To cover out-of-pocket health care costs in retirement, a couple will need to spend hundreds of thousands of dollars, according to a new estimate.
Perhaps you daydream about using hard-earned retirement money to travel and see the world. But if you are unprepared, the reality can be more like a nightmare — especially in terms of health care costs.
To cover your own out-of-pocket health care costs during your golden years, you and a spouse will need about $260,000, according to new estimates from Fidelity Investments.
Fidelity says a couple, both 65 years old, retiring this year will need about $260,000 on average to pay for lifetime medical expenses, which traditionally include Medicare premiums, Medicare co-payments and deductibles, and out-of-pocket prescription costs.
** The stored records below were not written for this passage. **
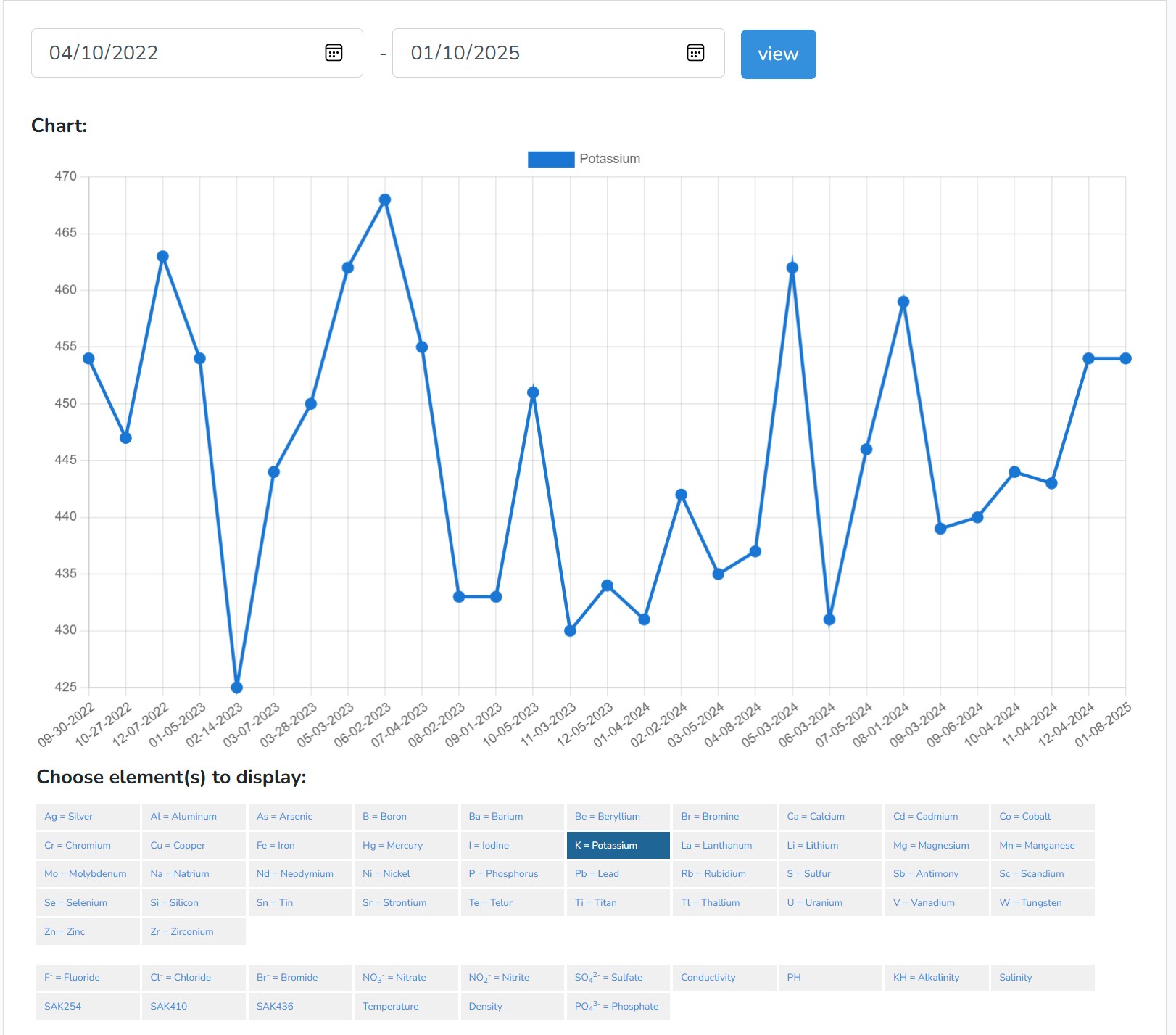Enable Mg = Magnesium element
Screen dimensions: 1176x1035
coord(936,846)
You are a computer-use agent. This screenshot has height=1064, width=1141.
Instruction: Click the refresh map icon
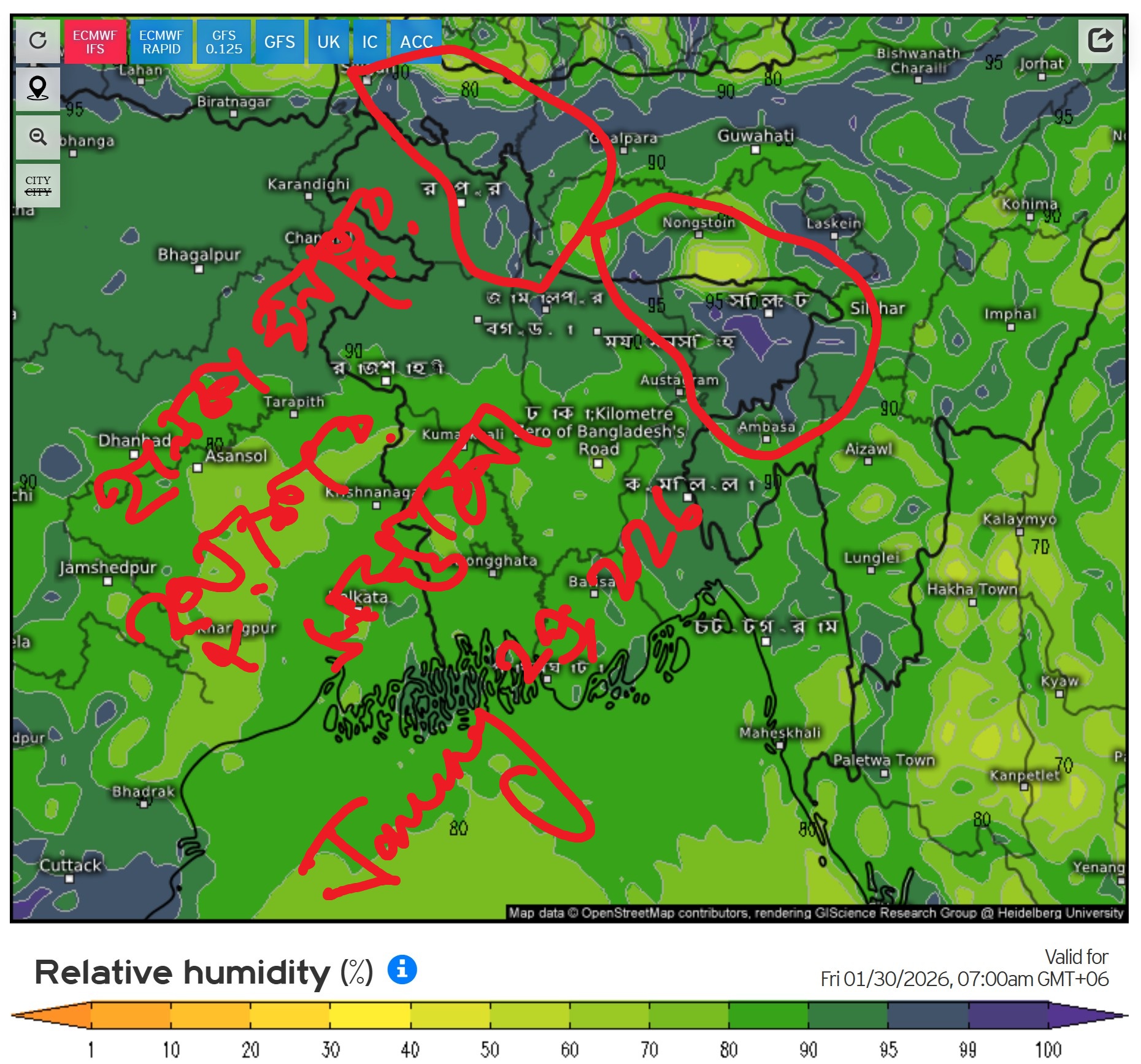(37, 41)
That $260,000 estimate — $125,000 for the retired man and $135,000 for the retired woman (based on average life expectancies of 87 for women and 85 for men) — is a 6 percent hike from Fidelity’s estimate for 2015 and an 18 percent bump from 2014, according to a Bloomberg report.
Obviously, many retirees live beyond Fidelity’s age estimates. If that’s the case for you, your health care tab will likely continue to increase.
It’s also important to note that the $260,000 figure does not include the cost of insuring against long-term care expenses. Fidelity estimates such expenses will cost you an extra $130,000 in retirement, beyond the $260,000 you need to have saved for health care costs. According to Fidelity:
This assumes the couple is in good health and purchases a policy with $8,000 monthly maximum benefit, with three years of benefits, and an inflation adjuster of 3 percent per year.
Medicare doesn’t cover most long-term care stays in a nursing home or assisted living, nor does it pay for other medical services like routine dental work, eyeglasses, vision exams, hearing exams or hearing aids. With that in mind, Fidelity recommends retirees look into purchasing a supplemental health policy to cover some of the medical costs associated with their retirement years.